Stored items
====================
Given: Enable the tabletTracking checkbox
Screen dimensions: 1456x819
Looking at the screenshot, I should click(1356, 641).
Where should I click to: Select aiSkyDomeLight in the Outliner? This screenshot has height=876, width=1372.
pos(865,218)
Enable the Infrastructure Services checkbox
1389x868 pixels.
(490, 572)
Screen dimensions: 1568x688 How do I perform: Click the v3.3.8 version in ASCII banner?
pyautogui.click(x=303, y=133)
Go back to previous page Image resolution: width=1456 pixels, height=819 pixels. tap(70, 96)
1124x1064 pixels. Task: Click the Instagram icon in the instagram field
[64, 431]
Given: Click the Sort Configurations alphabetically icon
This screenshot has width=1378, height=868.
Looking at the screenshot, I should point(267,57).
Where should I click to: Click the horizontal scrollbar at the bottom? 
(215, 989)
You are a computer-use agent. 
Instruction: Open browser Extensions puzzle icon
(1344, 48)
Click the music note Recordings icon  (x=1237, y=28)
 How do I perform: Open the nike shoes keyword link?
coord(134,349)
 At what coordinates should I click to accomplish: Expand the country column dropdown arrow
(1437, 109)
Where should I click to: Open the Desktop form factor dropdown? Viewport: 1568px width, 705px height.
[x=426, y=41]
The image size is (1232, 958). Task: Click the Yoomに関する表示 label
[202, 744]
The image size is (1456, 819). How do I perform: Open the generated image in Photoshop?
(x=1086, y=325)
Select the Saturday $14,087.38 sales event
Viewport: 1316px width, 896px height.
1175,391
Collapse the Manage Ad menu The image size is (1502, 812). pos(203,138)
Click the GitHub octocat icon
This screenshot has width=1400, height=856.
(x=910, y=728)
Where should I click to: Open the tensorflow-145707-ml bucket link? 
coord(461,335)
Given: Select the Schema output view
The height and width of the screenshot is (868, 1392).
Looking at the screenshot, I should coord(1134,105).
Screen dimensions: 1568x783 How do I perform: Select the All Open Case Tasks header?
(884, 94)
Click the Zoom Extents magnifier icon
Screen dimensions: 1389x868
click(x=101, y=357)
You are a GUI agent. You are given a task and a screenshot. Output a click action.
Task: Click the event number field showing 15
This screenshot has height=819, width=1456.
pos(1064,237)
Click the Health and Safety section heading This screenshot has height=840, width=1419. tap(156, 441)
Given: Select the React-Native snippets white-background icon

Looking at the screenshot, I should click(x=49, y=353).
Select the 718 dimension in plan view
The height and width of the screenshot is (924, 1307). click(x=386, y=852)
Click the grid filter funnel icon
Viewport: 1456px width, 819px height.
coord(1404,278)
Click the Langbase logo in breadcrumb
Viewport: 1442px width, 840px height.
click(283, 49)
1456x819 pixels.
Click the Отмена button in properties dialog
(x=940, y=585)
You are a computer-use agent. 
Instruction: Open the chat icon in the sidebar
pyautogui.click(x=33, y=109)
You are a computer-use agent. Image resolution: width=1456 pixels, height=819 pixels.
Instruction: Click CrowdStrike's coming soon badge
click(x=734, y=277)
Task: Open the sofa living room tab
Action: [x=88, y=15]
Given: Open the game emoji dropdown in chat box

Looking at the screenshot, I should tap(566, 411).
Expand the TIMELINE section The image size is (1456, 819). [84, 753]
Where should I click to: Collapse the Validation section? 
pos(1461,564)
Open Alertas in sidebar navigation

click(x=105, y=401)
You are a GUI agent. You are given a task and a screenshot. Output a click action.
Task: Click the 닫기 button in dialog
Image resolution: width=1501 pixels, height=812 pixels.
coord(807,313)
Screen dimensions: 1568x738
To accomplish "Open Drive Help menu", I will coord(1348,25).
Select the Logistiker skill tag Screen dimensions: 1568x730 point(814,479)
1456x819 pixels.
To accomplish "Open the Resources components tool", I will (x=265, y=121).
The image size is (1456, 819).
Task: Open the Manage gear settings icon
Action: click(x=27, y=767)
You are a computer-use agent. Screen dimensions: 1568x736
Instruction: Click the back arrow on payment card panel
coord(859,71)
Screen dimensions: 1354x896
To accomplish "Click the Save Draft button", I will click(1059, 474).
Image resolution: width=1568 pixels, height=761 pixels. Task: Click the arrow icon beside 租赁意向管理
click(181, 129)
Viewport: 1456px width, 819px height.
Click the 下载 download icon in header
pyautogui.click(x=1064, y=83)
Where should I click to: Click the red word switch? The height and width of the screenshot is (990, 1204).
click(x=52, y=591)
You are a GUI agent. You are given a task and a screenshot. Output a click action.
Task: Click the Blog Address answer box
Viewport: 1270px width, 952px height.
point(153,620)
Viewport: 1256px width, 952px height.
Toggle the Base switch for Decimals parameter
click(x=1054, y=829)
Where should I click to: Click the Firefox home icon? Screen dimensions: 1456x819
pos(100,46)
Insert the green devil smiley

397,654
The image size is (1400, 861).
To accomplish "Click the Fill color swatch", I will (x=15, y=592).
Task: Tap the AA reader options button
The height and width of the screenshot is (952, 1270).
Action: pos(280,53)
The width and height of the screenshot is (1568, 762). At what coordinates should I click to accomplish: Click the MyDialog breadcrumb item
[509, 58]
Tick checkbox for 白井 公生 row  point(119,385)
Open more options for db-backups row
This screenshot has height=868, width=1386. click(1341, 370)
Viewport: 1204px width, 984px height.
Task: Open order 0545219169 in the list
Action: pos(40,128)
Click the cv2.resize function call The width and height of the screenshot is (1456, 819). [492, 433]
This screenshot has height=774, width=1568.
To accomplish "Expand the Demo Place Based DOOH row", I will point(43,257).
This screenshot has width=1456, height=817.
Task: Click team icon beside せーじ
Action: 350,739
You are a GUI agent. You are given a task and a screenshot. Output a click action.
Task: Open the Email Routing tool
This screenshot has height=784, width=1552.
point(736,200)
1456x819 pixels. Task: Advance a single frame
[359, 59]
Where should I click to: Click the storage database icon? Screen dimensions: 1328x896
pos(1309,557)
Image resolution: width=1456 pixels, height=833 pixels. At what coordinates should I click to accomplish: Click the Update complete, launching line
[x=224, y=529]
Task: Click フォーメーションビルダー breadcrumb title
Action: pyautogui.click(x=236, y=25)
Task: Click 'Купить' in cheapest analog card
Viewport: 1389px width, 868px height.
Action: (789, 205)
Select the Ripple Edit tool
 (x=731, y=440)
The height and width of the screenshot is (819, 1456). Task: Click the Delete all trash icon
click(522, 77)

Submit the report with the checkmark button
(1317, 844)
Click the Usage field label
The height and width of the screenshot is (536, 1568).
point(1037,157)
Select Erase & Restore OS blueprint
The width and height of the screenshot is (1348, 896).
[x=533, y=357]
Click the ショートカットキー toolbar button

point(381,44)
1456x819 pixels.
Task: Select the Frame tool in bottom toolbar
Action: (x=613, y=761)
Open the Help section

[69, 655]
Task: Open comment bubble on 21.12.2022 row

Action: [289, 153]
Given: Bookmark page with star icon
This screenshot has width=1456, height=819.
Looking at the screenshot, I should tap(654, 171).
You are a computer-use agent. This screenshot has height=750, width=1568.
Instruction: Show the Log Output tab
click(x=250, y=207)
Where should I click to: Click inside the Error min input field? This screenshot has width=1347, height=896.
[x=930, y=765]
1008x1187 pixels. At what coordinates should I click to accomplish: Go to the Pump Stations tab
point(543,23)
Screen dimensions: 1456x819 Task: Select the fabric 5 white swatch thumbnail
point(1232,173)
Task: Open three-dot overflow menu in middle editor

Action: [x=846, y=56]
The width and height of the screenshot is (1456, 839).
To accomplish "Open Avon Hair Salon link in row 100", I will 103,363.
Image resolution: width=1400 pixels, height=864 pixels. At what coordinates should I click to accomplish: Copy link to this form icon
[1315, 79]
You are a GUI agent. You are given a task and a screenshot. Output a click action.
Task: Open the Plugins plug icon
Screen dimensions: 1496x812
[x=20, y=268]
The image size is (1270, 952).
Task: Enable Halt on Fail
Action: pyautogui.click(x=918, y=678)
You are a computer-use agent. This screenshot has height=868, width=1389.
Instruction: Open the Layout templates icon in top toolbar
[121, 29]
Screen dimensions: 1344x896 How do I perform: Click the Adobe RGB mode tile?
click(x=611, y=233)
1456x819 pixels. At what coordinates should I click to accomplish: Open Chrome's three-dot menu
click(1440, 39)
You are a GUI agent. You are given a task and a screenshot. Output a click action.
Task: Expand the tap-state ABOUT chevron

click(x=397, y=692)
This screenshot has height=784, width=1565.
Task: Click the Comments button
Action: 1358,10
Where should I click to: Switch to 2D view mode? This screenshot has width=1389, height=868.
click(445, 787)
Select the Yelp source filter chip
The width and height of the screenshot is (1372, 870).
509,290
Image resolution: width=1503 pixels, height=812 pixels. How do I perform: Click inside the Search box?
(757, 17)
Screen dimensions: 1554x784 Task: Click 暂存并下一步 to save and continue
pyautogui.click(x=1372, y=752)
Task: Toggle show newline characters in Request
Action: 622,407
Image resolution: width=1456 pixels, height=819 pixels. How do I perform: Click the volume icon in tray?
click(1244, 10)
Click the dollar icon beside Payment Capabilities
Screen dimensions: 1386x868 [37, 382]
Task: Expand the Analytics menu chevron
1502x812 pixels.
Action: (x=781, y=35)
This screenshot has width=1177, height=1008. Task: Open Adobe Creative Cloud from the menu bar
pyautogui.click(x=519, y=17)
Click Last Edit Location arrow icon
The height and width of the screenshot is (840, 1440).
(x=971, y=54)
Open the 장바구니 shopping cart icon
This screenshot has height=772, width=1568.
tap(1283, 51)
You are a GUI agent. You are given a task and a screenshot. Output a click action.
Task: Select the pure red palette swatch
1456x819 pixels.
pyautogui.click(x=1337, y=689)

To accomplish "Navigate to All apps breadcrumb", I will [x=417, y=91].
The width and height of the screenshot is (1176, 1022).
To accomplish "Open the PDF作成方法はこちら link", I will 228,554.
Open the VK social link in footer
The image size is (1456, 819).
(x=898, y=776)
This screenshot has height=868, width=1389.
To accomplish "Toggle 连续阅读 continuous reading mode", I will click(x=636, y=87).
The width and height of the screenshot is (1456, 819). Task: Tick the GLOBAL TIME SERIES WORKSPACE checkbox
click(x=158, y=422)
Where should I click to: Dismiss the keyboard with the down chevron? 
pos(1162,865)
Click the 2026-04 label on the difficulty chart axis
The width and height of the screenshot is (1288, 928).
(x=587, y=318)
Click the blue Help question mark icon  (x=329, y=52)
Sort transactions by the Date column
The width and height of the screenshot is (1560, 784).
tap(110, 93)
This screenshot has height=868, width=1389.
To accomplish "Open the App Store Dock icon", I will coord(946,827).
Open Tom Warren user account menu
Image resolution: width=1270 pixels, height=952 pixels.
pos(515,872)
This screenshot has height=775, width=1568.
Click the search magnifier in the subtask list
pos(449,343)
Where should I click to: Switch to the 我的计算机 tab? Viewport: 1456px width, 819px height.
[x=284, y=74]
====================
--- TASK DESCRIPTION ---
For each line in the data that holds the word "page", copy the line.

--- RESULT ---
Go back to previous page Image resolution: width=1456 pixels, height=819 pixels. tap(70, 96)
Given: Bookmark page with star icon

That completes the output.